VOTERS ARE MORE WORRIED about health care than about Iraq, according to recent polls, making it a key political issue—and leading many health insurance company CEOs to keep their heads down. Aetna's Ron Williams has been an exception, speaking up on many major issues, though declining to endorse any candidate's health-care proposal. Formerly Blue Cross of California's president, Williams came to Aetna as COO in 2001 when the company was on the brink of failure. He and CEO Jack Rowe engineered a turnaround that increased the company's value from $3 billion then to $21 billion today. Williams succeeded Rowe as CEO in 2006. Before an audience in the Time & Life Building in Manhattan, Williams sat down with Fortune's Geoff Colvin. Edited excerpts:


In most industries rising revenues are regarded as good. Why is it that in health care, rising revenues are regarded as a grave national problem?
I think the U.S. is conflicted. When it comes to our own health care, we all want the best—access to the latest and most important technology. At the same time, health care is typically purchased in an institutional setting. So we purchase it in the aggregate, but we consume it as individuals. Today the U.S. spends about $2.2 trillion a year on health care. As an industry we have to do a better job of describing how we help people get access to the health care they need and improve the quality of care they're given, and how that $2.2 trillion could easily have been $2.4 trillion.

Why does the U.S. spend so much more per capita than any other country?
We are a wealthy country.
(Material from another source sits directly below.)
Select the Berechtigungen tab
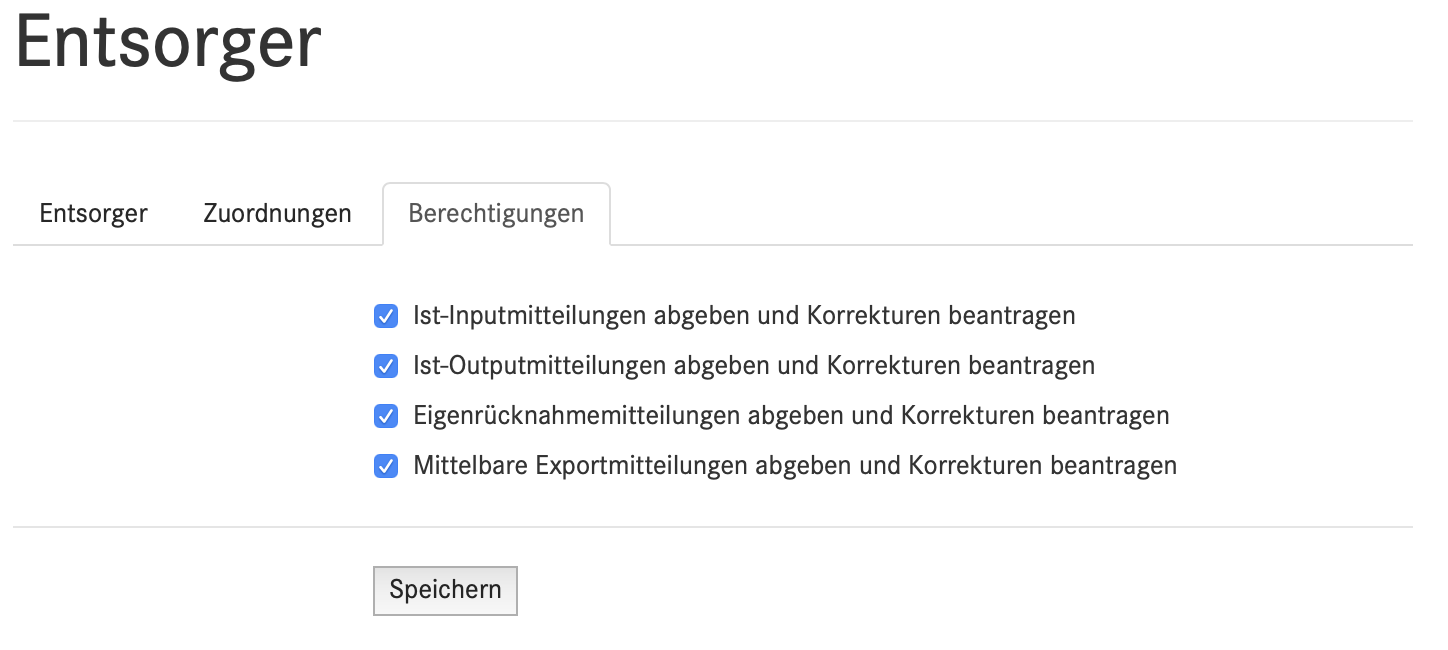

We also are the global engine of innovation in health care, whether it's the pharmaceutical industry or the creation of medical devices. Our health-care delivery system is different from many others in that we have a smaller group of primary-care or family-practice physicians and a much larger base of specialists. There's at least one economist who argues that the increase in health-care costs has actually been a positive in the context of productivity in health in the U.S. So in a lot of ways we're getting what we want, which is more health care, more access, and more technology.